6.23 Principal Component Analysis (PCA)
Principal component analysis (PCA) can orthogonalize the multi-channel and multi-date datasets based on components generated from an eigenvector-derived factor-loading matrix (Rogan and Chen, 2004). The factor-loading matrix is based on correlation matrix approach (standardized) or based on the variance-covariance matrix. The first component is representative of the overall multiple channels variance and higher components (i.e. PC2, PC3, etc.) are representative of changes in image variance between the channels. The first component, PC1 represents the temporal changes (Bazi et al. 2005).

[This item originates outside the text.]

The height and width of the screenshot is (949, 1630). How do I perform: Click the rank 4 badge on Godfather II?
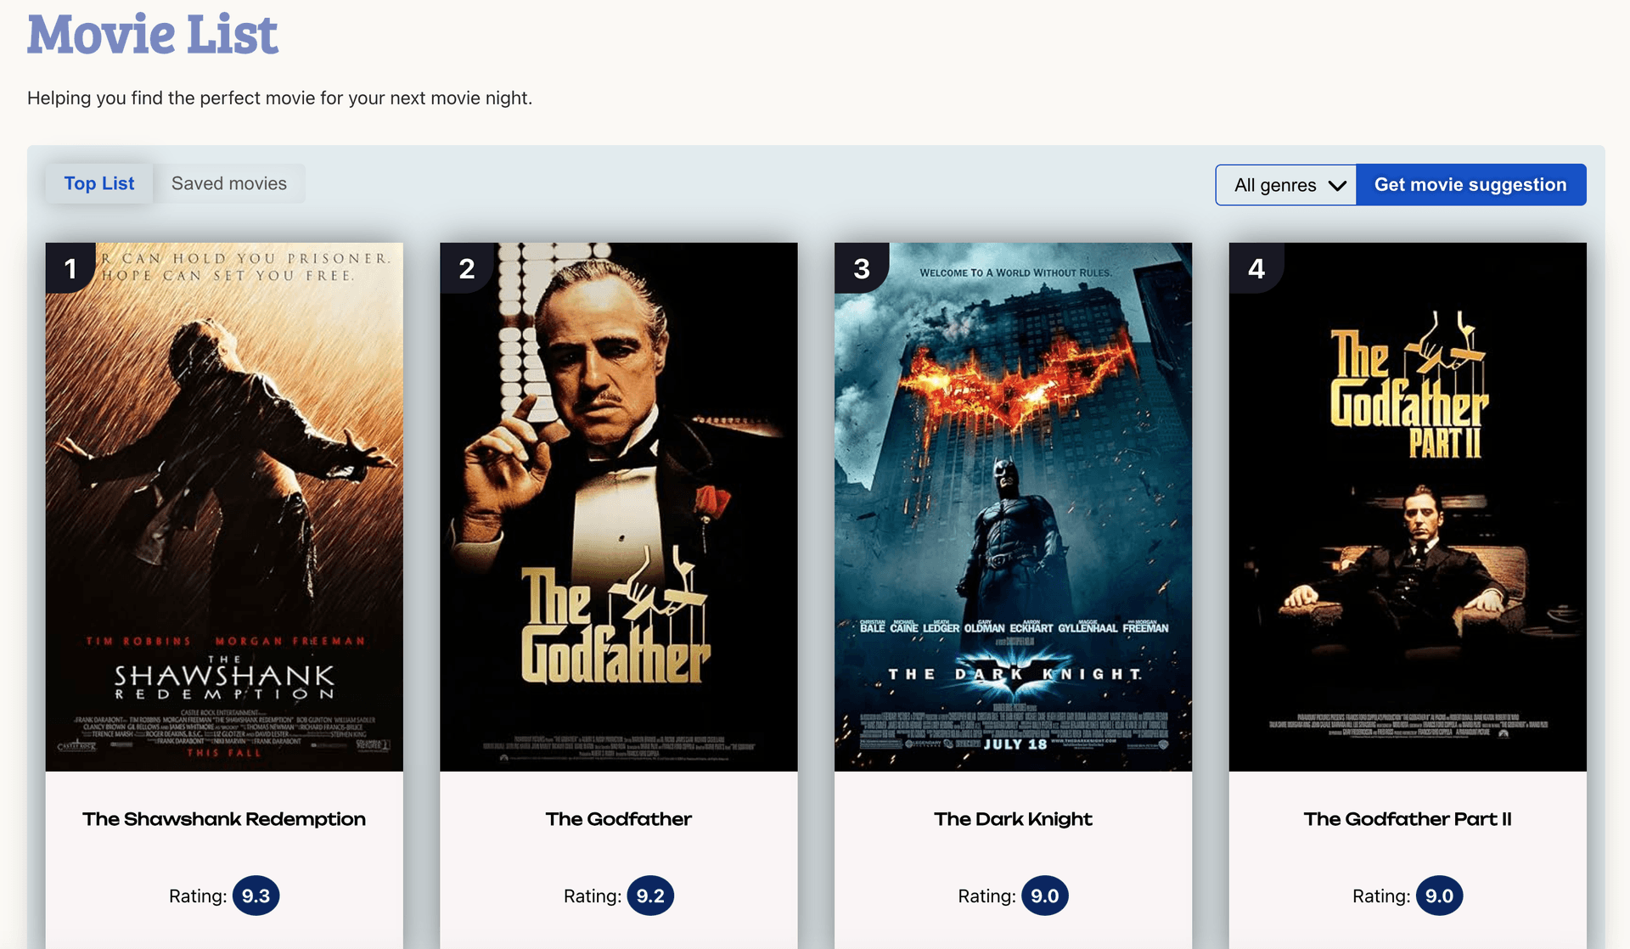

PCA have distinct advantage for SM retrievals using SAR data with good preforms at high degree of autocorrelation (Romshoo and Musiake, 20004). Kong and Dorling (2008) have used PCA to retrieve near-surface soil moisture from ASAR data. It transforms the effect of surface roughness, land cover, vegetation, and topography within the limit of datasets used. Kong and Dorling (2008) have reported PC2 as an indicator on SM. Bourgeau-Chavez et al. (2007) have used formula after the Jensen (1996) to calculate the PCA:
\(R_{kp}=\frac{a_{kp}*\sqrt[]{ \lambda _{p}}}{\sqrt[]{Var_{k}}}\) after Bourgeau-Chavez et al. (2007) (119)
where,
\(a_{kp}\)is eigenvector for image date
\(k \) and component
\(p\) ,
\(\lambda _{p}\) is eigenvalue for component
\(p\), and
\(Var_{k}\) is variance of image date \(k \) in the covariance matrix. This was applied to each time series of image sets to create seasonal SM index. The map was validated based on rainfall, Fire Weather Index data, and situ moisture measurements. PCA works better for high degree of temporal autocorrelation (Romshoo and Musiake, 2004). Further, they have reported potential PCA for mapping soil drainage in burned lands. However, the technique is based on only the statistical properties of the data. Water holding capacities and dielectric properties vary according to soil texture therefore PAC cannot directly estimate absolute SM (Kong and Dorling, 2008). It is difficult to generalize the interpretation of PCA axis to other datasets, different times and different areas (Bhagat, 2012).
6.24 Individual Date Soil Moisture Mapping Procedure
The individual date model consists of parametric methods including Pearson correlation and linear and polynomial regression development (Bourgeau-Chavez et al., 2007). It is fully based on in-situ SM measurements and ERS-2 SAR backscatter. This method is useful tool for assessment of hydrologic condition of burned boreal forests worldwide underlain by deep organic layers.